The great thing about the manifold at the middle is that if I turned all 3 valves open full-bore, I would have water shooting into my driveway, and my neighbors yard by the sprinkler at the street. When it's set up like this, I'll open it enough to where I can cover the parkway, and the front of the yard. It would be so much easier if I had a square or rectangular yard, but I don't. Think "house in a cul-de-sac, except I'm in a curve on the road.

When I'm done watering that portion of the yard, I move the sprinkler on the street into the middle 1/3 of the yard, change the throw to 360°, and move the other two another 20', to cover the other 1/3.

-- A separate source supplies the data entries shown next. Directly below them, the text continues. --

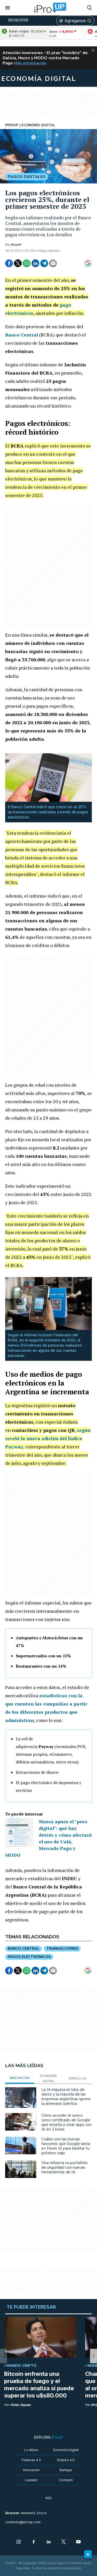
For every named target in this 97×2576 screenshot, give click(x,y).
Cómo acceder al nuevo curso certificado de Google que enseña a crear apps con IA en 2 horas (66, 2122)
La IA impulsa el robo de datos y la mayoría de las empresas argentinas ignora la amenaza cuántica (65, 2096)
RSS (49, 2498)
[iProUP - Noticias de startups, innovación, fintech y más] (48, 8)
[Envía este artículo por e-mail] (53, 263)
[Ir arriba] (88, 2554)
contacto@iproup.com (23, 2522)
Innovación (31, 2470)
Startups (65, 2470)
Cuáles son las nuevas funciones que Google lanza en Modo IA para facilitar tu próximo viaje (65, 2146)
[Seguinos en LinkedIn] (48, 2542)
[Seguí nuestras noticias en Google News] (88, 263)
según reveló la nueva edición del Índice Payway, (48, 1438)
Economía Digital (66, 2450)
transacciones (62, 1948)
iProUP (16, 245)
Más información (30, 63)
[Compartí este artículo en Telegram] (44, 263)
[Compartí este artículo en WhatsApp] (27, 263)
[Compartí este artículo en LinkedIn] (35, 263)
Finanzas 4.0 (31, 2460)
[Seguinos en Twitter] (63, 2542)
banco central (23, 1948)
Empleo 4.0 (65, 2460)
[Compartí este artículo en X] (18, 263)
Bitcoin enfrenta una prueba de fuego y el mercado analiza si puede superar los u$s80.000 (39, 2384)
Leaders (31, 2480)
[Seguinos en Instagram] (18, 2542)
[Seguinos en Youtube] (78, 2542)
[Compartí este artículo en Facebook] (9, 263)
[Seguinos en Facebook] (33, 2542)
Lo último (31, 2450)
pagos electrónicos (29, 1956)
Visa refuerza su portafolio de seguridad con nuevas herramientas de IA (64, 2167)
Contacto (66, 2480)
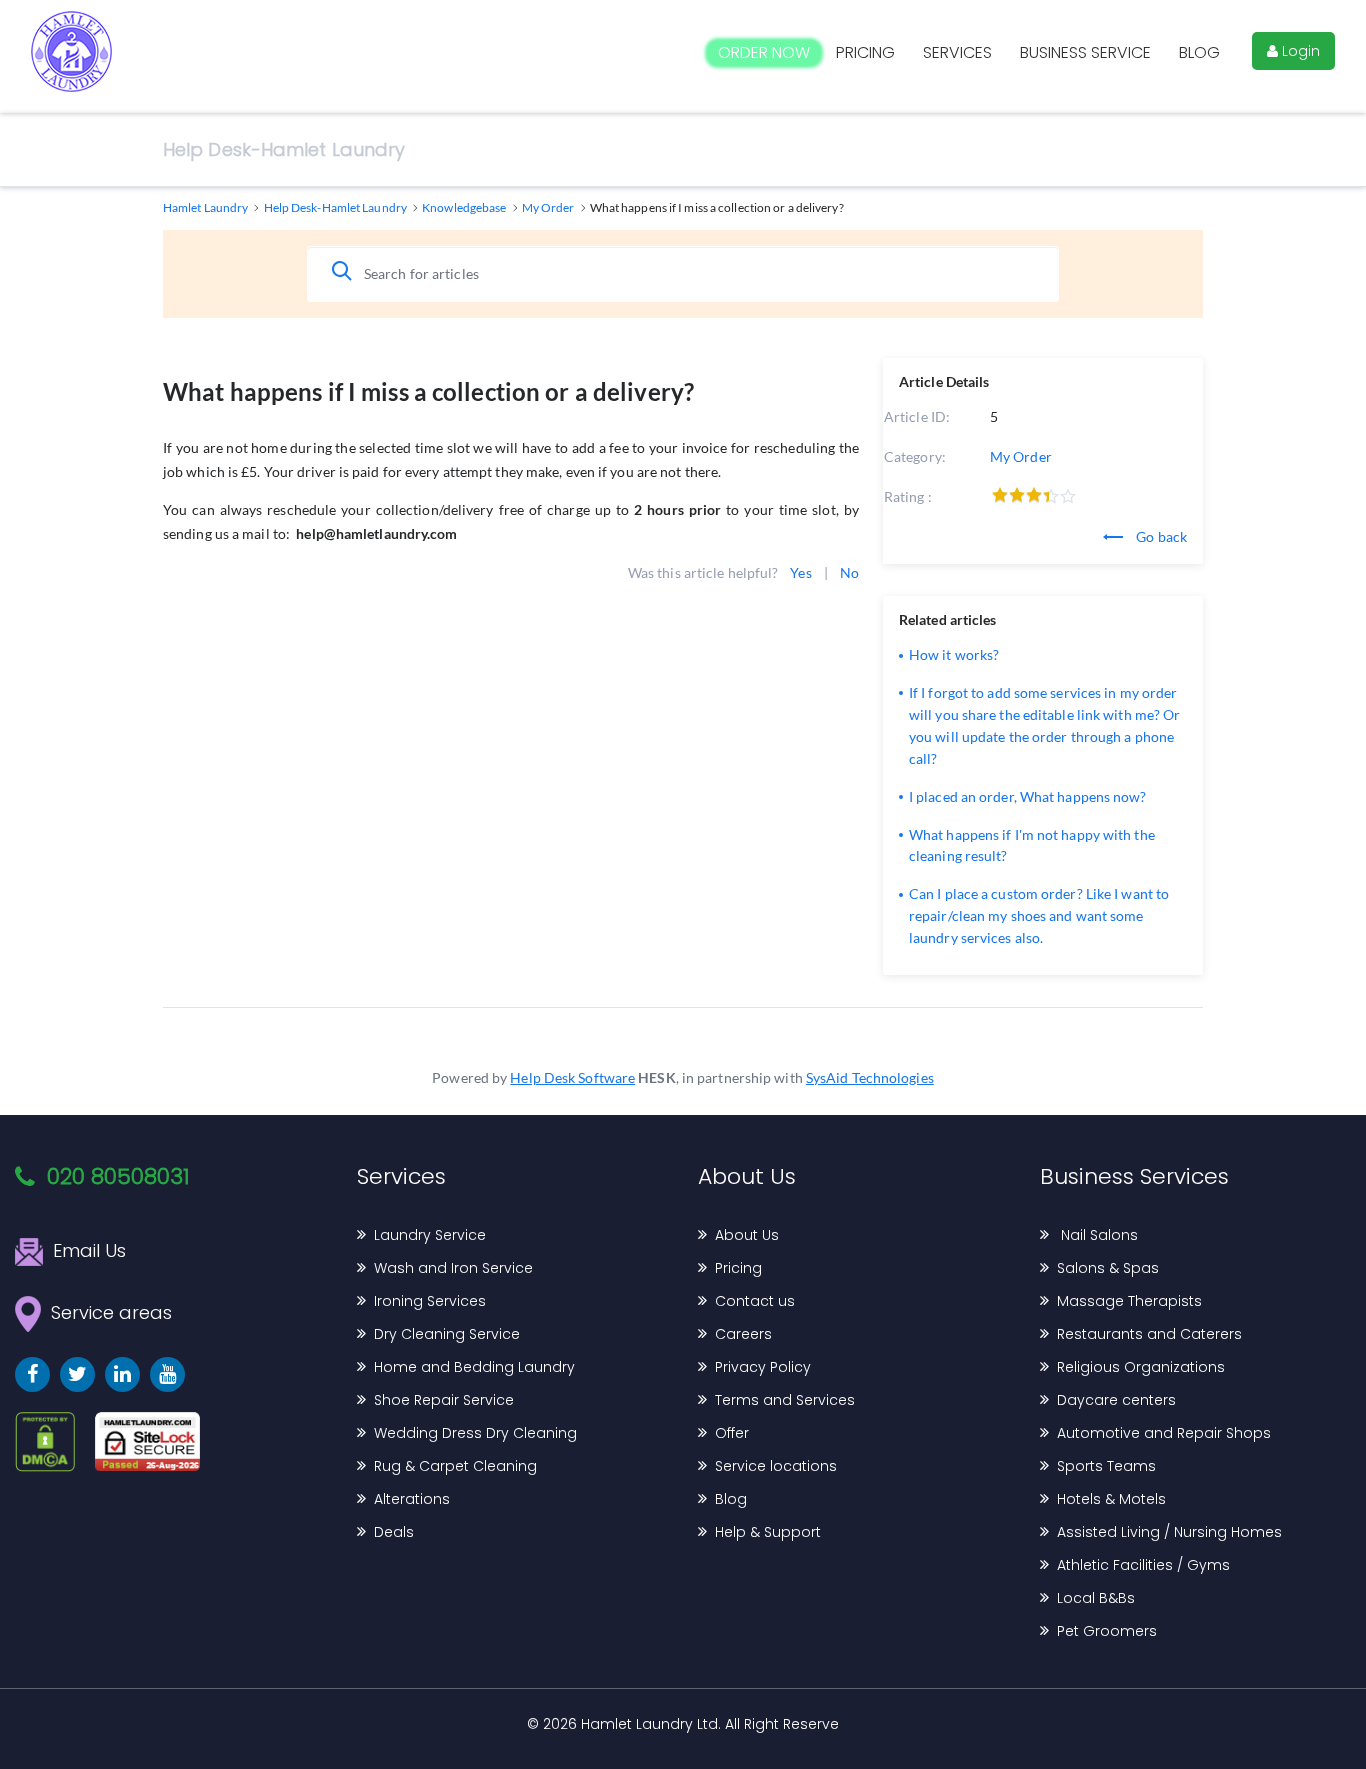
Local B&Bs (1096, 1598)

If you love ok at the pictures of my yard renovation, I've got some panoramic photos that should make it clear. Sorry for the long winded explanation, but I'd thought it would be best to show the flexibility of the sprinklers and the placement strategy that I use so you can see if it might work for you. Believe me, if I had a yard where set it and forget it system like the one previously posted would work, I'd have purchased it 😉


----------



## FlyMike (Aug 27, 2017)

I have 2 hose timers. One is a Melnor 4 zone timer



And the other is a Orbit 2 zone timer



I like them both, but if I had to do it over again I might get a 4 zone version of Orbit timer instead of the 4 zone Melnor I have.

For sprinklers I have 1 oscillating that covers a rectangle section of my side yard, a pop up that I made to cover the rest of the side yard which is kind of pie shaped. These are both connected to the 2 zone Orbit timer

On the front yard I have 2 home made pop up sprinklers and a Orbit gear drive sprinkler. Each are connected to the 4 zone Melnor timer.

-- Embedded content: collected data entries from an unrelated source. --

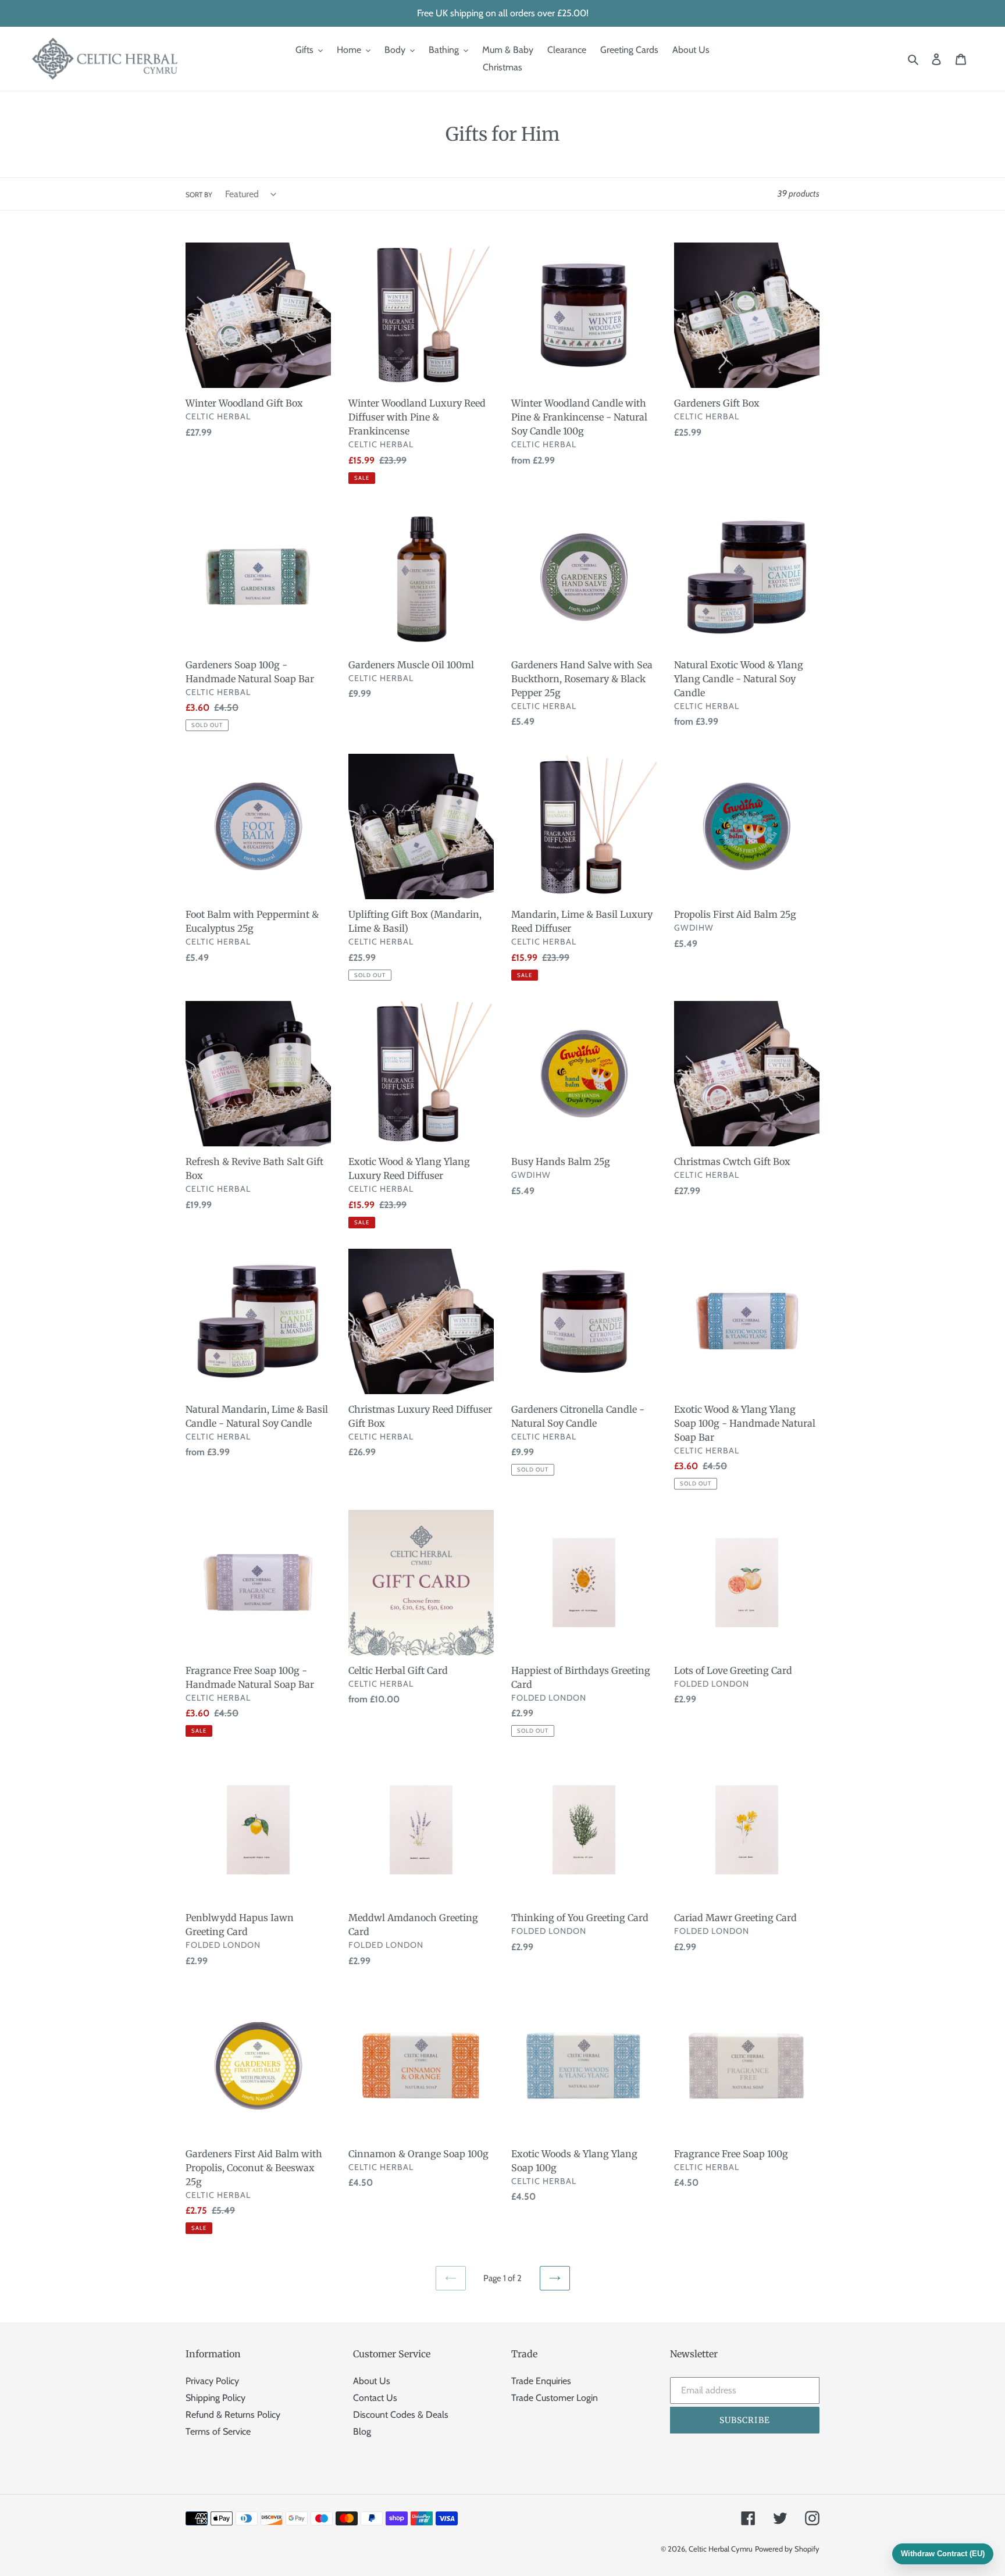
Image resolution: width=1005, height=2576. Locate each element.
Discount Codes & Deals (400, 2414)
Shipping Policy (215, 2397)
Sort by (199, 194)
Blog (362, 2431)
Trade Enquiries (541, 2380)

I made my sprinklers with a sprinkler spike, small riser, and a pop up sprinkler that are used for in ground systems. Each one cost less than $10 for me to make simply by screwing the pieces together. With those hooked up to the hose timers, it's kind of like a poor man's irrigation system and I'm pleased with it so far.


----------



## ericgautier (Apr 22, 2017)

Look into building a few of these...

http://www.organiclawndiy.com/2012/07/how-to-mount-rotor-sprinkler-on-spike.html

:thumbup:

Check out gregonfire's 2017 TTTF/KBG Renovation for some pictures on his setup. You should be able to daisy chain 2-3 without any issues.


----------



## Colonel K0rn (Jul 4, 2017)

I went to Lowe's today for an unrelated item I needed to pick up, and a leaky hose that I had to return. Turns out the new 100' NeverKink doesn't have a good crimp on the female end, and even with a new gasket, it would still leak. Two of my old NeverKink's have brass fittings, and one of them has an aluminum. I prefer the brass. It's going to be a moot point when I get my Eley reel, but that's another thing altogether.

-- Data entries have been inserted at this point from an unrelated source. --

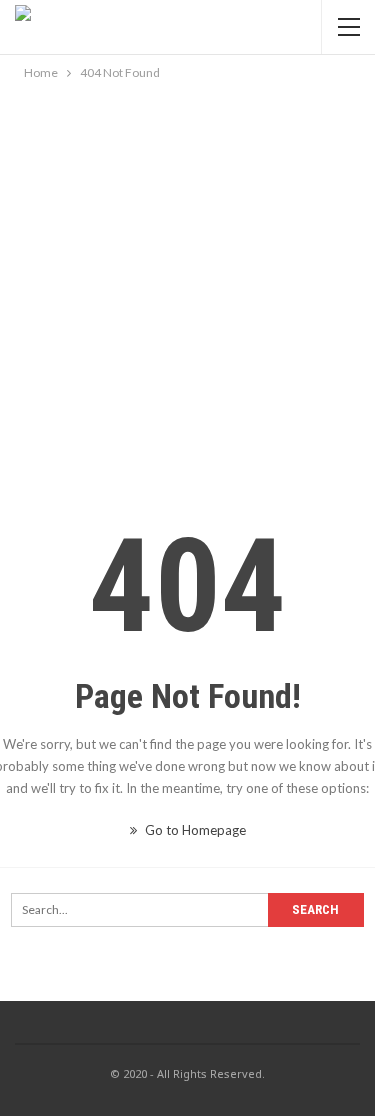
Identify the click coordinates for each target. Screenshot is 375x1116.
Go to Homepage (194, 830)
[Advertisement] (187, 281)
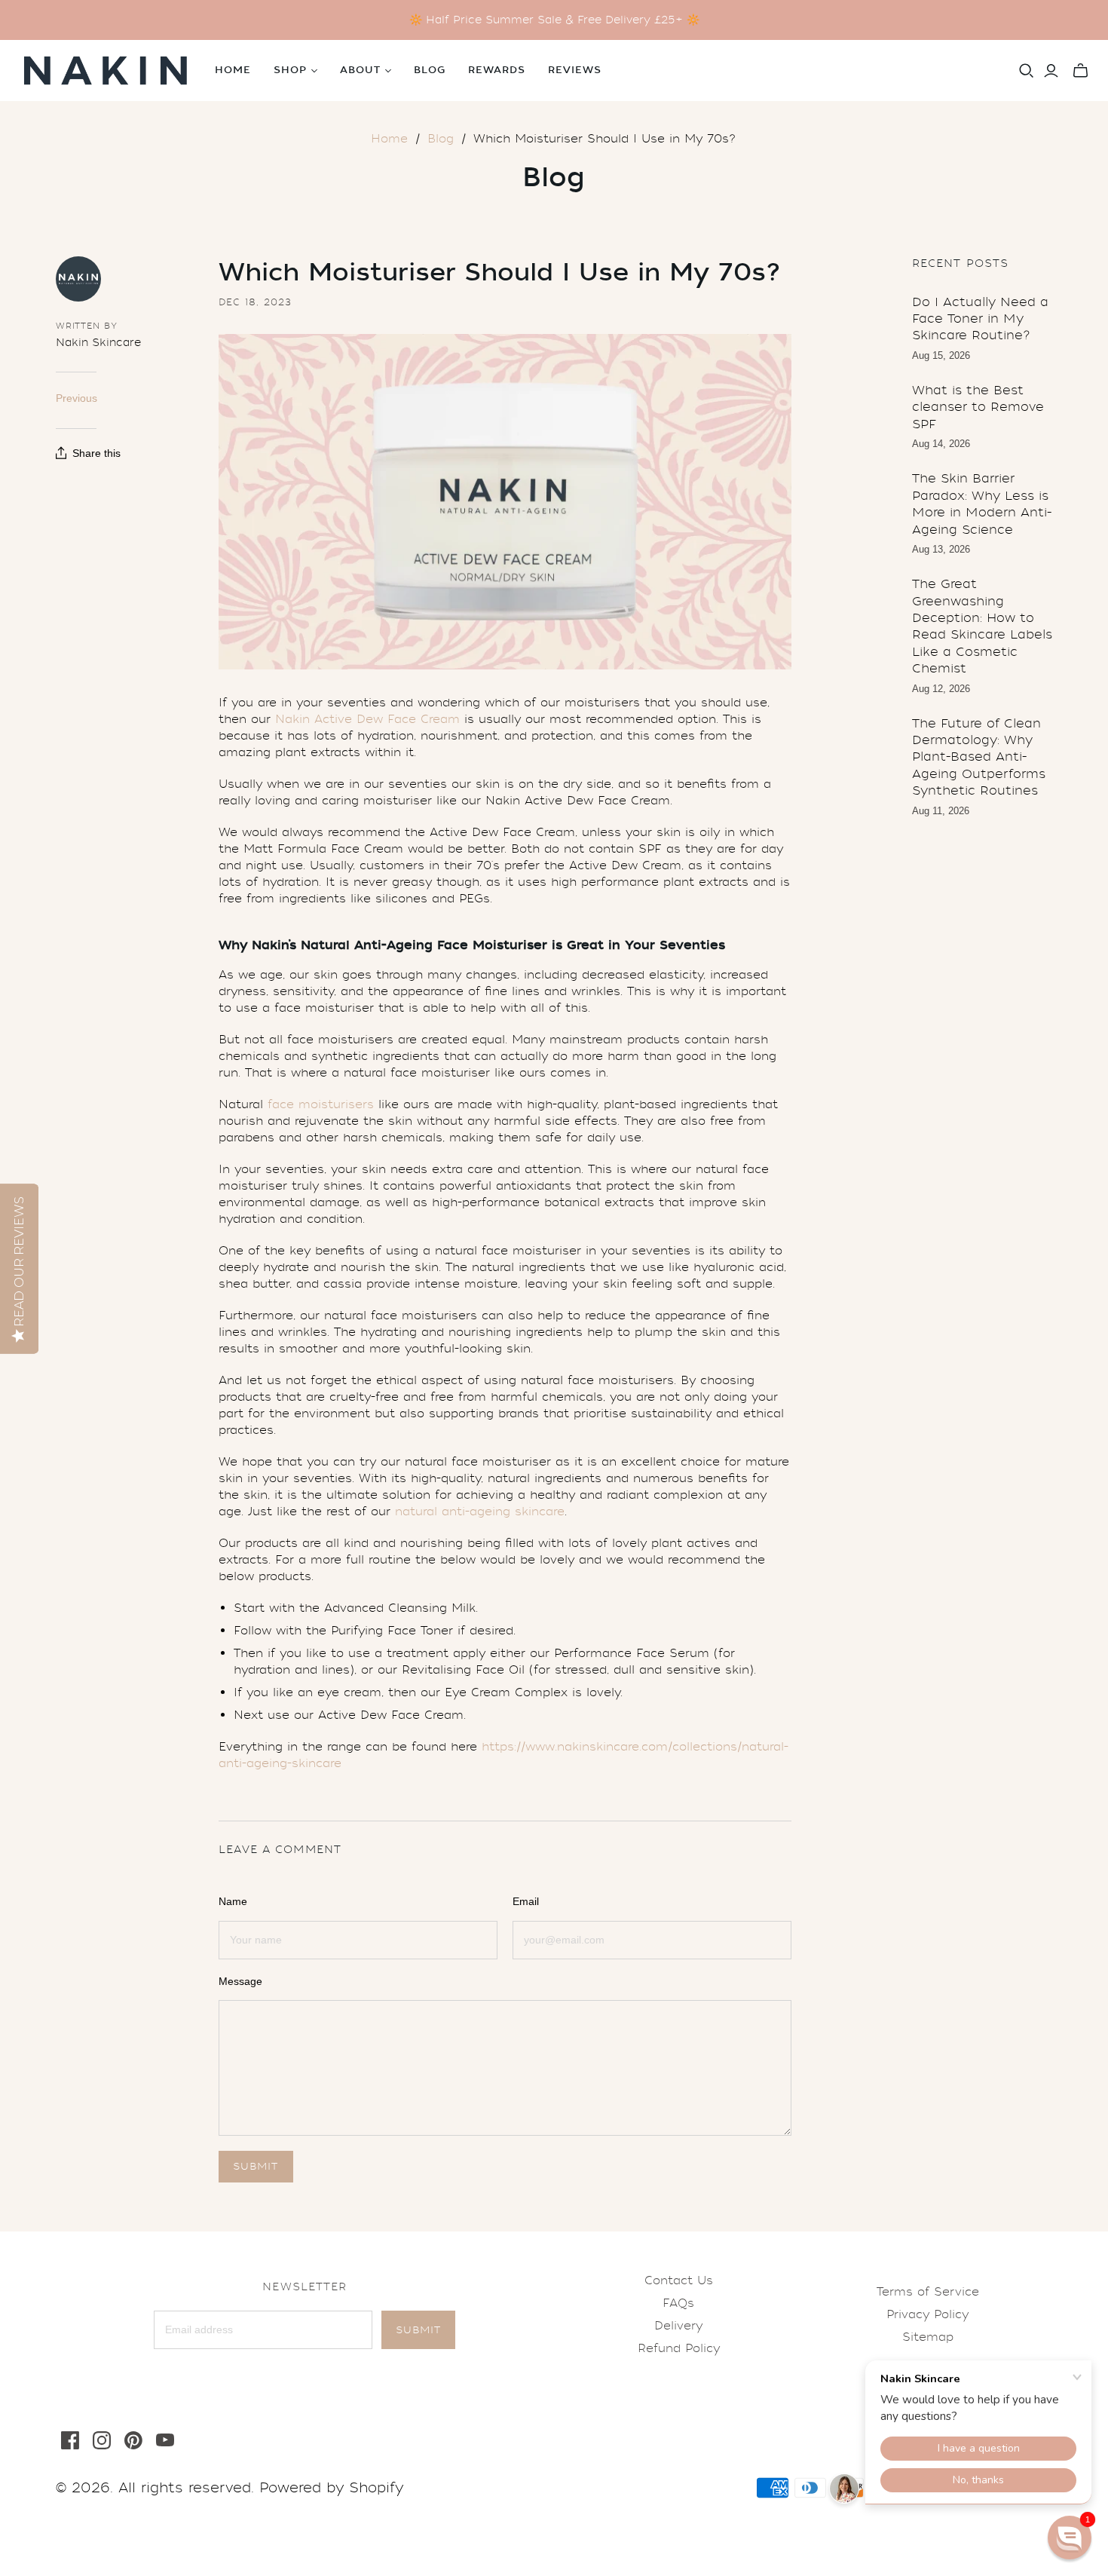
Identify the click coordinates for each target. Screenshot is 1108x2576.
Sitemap (927, 2337)
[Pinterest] (133, 2440)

I picked up a cut-off riser and a 180° spray head, and I had a zinc spike from an old impact sprinkler. I fabbed it up, and put that out in the parkway, and wanted to see what kind of coverage I would get with it. I like it so far, but on the long parkway, it's kind of a stretch to cover everything, but by my mailbox, I won't have any problem.


I connected my pressure gauge at the manifold, and I have 52 psi(same at the spigot). I measured the pressure drop with all 3 of the Orbit Gear drives running, and how much the pressure drop is for each head. You'll see the mess of hoses in the middle of the driveway in a pic down below; that's where the manifold is at. 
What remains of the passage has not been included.